Would you please set down, word for word, the lines from the one with "Open the Nutzungsbedingungen link" through the final line of the data below, omitting any pictures?
=== RECORD SET ===
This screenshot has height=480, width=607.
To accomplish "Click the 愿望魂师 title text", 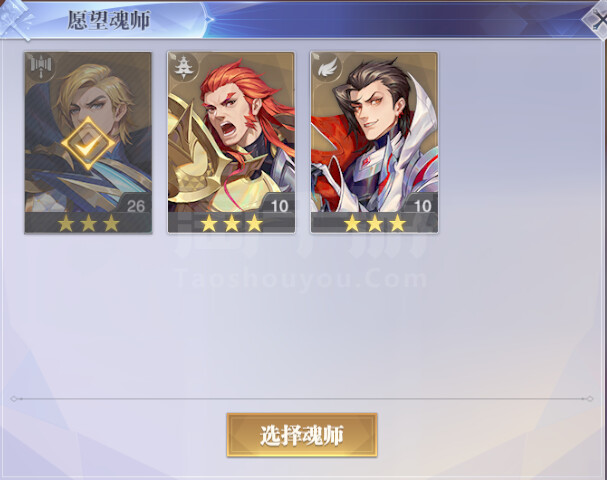I will [109, 20].
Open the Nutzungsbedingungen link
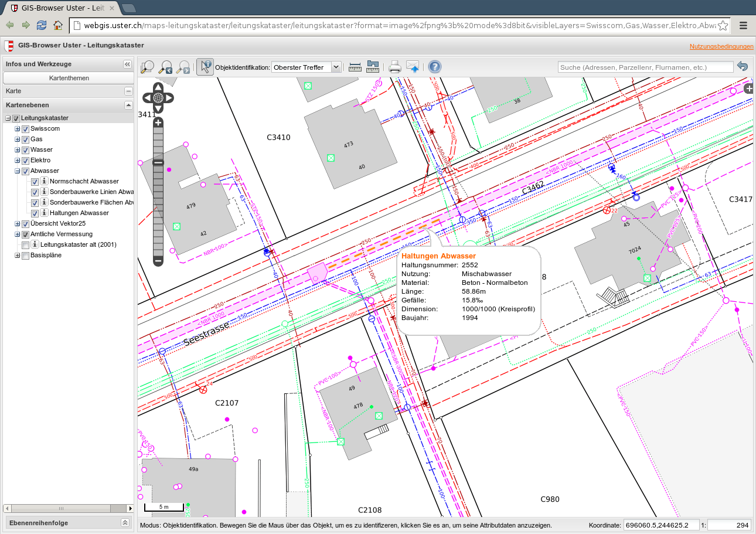This screenshot has width=756, height=534. click(721, 46)
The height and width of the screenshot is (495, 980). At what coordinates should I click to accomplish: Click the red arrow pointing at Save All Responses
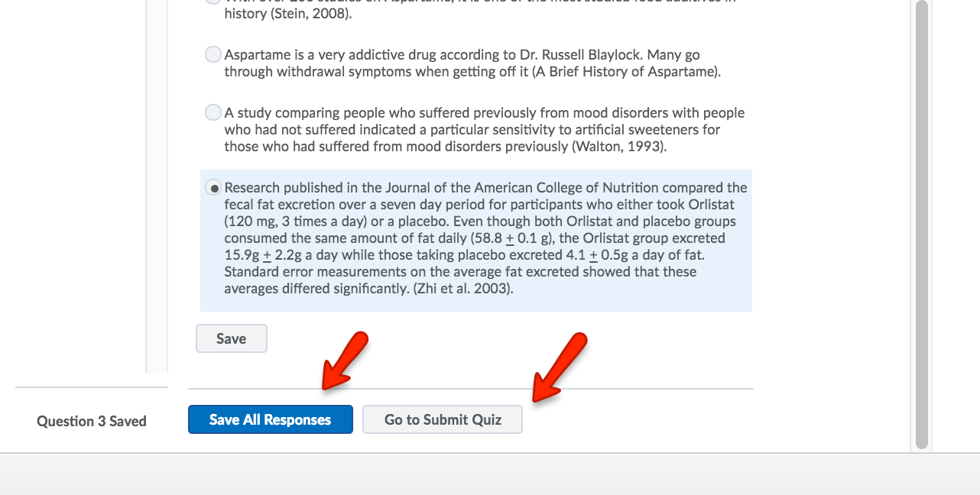(x=345, y=361)
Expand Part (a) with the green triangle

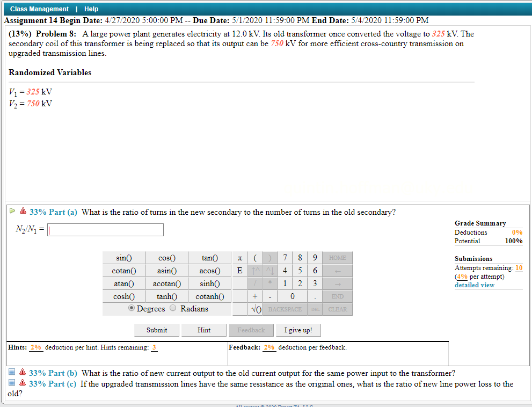tap(11, 210)
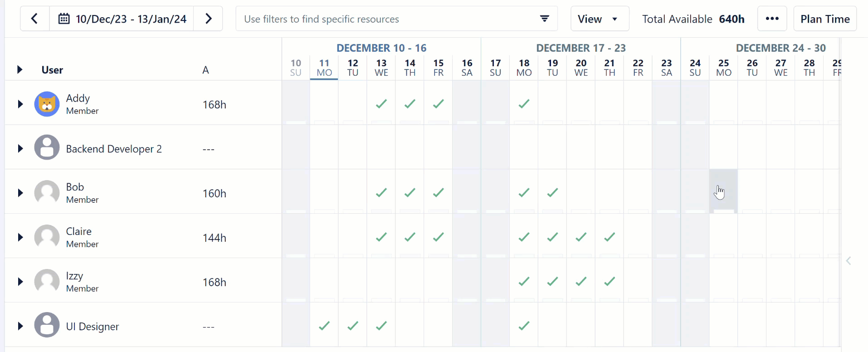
===
- **ANSWER TO THE EXERCISE**:
Open the Nutzungsbedingungen link
This screenshot has width=756, height=534. click(721, 46)
The height and width of the screenshot is (495, 980). At what coordinates should I click to accomplish: Click the red arrow pointing at Save All Responses
(x=345, y=361)
Expand Part (a) with the green triangle

tap(11, 210)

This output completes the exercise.